When Lizzie tells Antwan something, he will respond with "That's cool, Lizzie." (Instead of ignoring or announcing that he knew the information already.) When he doesn't like something that I give him to eat, he will say, "Thank you for making this Mommy, I just don't really like it. (Instead of crying and shoving it away.) I'm most proud of that one because Antwan is like me when hungry. Awful. ;) William had lunch with a student with Autism at school, last week, when the other kids shunned him. (There are no words for how proud this makes me.)
They are not perfect, but they honestly try to be good people. Most of the time... ;)
Then, there's Kaleb. Now, I'm not saying that he's a bad person. Far from it. But, he's certainly not looking to be taught the ways of the world from his loving mom and dad. He thinks he knows better than Brian and he thinks that I'm a total idiot.
Why do I think that he thinks that I'm an idiot? Here's why.
He was watching Top Gear. They were pretending to be bank robbers and put panty hose over their heads. Kaleb asked, "Why did they put panty hose on their heads?"
Now, I was in the middle of something, something stressful, and I took the low road and said, wearily, "I don't know."
At this point, Kaleb turned around, looked, and said, "Oh, I thought you were, Daddy. It's ok, Mommy, I didn't expect you to know."
The worst part was that he wasn't being rude. He was just being sincere.
Of course, I did know and I'm not an idiot. But, that is what he thinks.
I'm told that this is normal. But, it kind of sucks.
So, as we try to teach Kaleb how to live in this world, be a good person, and everything else; he just tries to prove us wrong. Because he knows better. Sometimes, I continue to argue my point. And, sometimes, I give up. But, when I give up, I know that means that I'm doing him a disservice. He is going to struggle in the world and he's going to teach the younger three bad habits.
It's stuff like this.
On the way home from band.
Kaleb -"People shouldn't ask me questions if they don't want me to tell them the truth. A girl sat by me and asked me who was prettier. Her or another girl."
Me - "Please tell me that you didn't say the other girl."
Kaleb - "Yeah, she's prettier. I'm not going to lie."
This led to yet another conversation about the difference between lying and saving people's feelings. (We've had this conversation, each time that one of his little brothers or sister have asked him a question like "Do you like my new socks?") This came with the added topic of how insecure teenage girls are.

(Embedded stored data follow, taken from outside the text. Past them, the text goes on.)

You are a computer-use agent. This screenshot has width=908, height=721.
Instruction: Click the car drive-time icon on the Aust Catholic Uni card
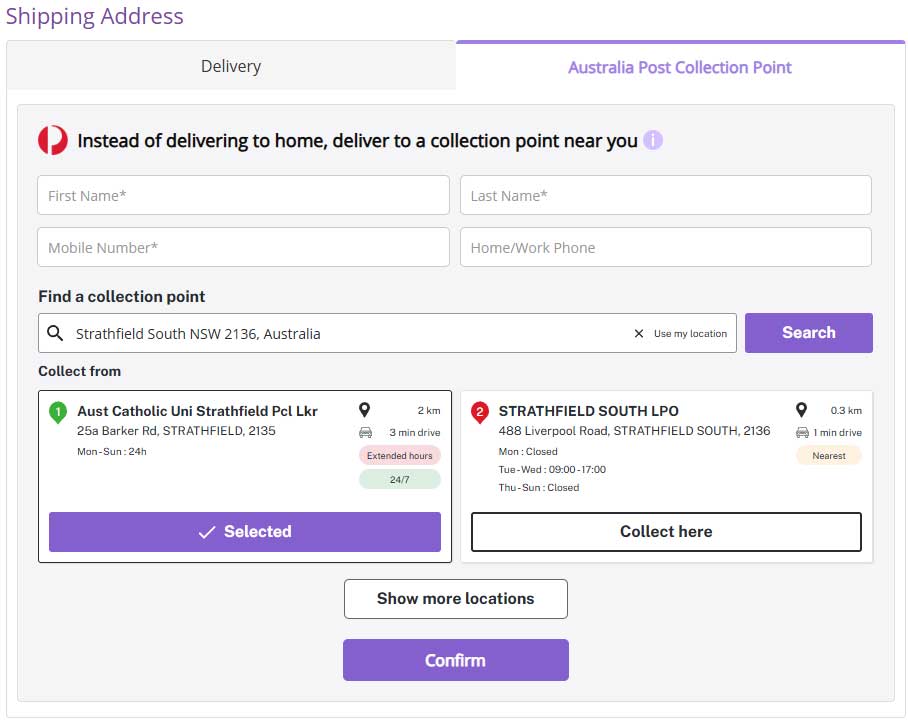tap(364, 432)
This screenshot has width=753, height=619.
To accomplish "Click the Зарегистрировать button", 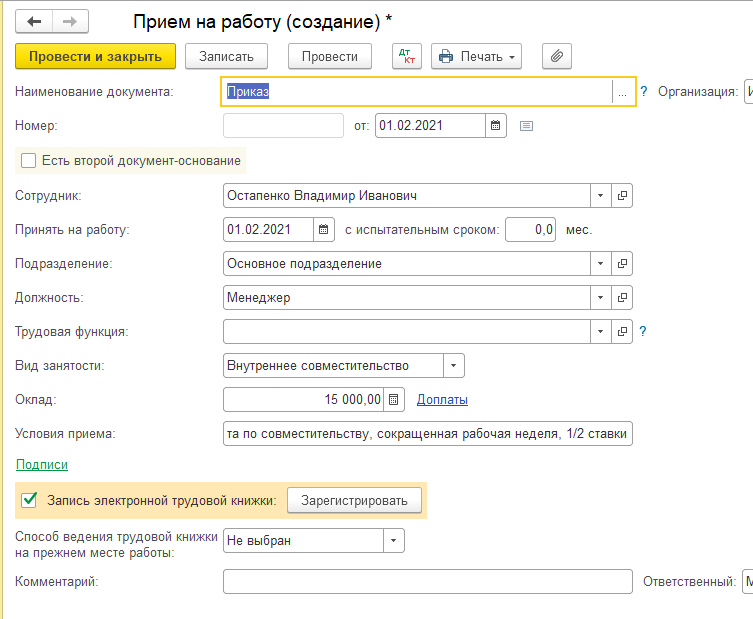I will pyautogui.click(x=354, y=501).
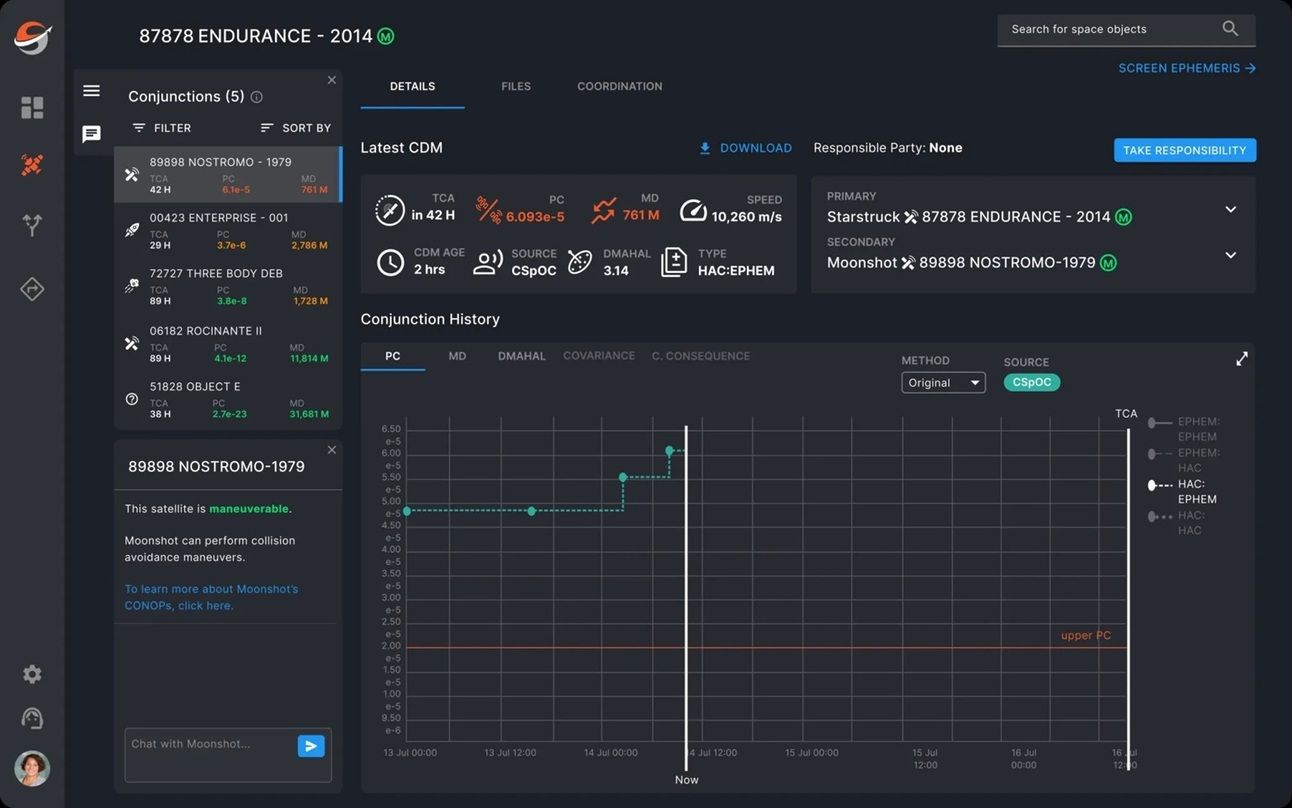Screen dimensions: 1292x808
Task: Switch to the Coordination tab
Action: point(619,87)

Because, they really, really are. I would know.
He just kept saying, "She shouldn't have asked me. She shouldn't have asked me."
Sigh. I sigh as I write, I sighed as I talked.
Then, there's our conversation, last night, about sharing his items in the video game. Yes, he got to the special place in the game world, first, and, yes, that means that he got everything for himself; but the right thing to do is share. Don't forget that you're playing with younger kids. (It's not fair! It's not fair! I got them first. I share all the time.)
"Be the bigger person."
"Ok, so I'm a bad person!"
"I didn't say that."
"You said, be a good person!"
"No, I said, be the bigger person."
I think that's when he left the room.
He does do nice things. He does share. He, sometimes, goes along with my directions like saying "That's cool" when Lizzie shows him something that she thinks is cool. But, I always feel like he's just appeasing me. Just trying to keep ticked off Mommy at bay.
How do I teach him to feel it? How do I teach him to instinctively consider a classmate's feelings? To want to share with his siblings, just because he loves them?
I've often heard that when kids get to their teenager years, it's "too late." Well, I know that can't be true. It just can't be. But, I, also, know that if he doesn't want to be taught, he won't be.
So, there you go. I know what the problem is. And I know what bothers me. I'm just fuzzy on what to do about it.
I guess for now, I'm just going to just stick to that whole keep trying thing.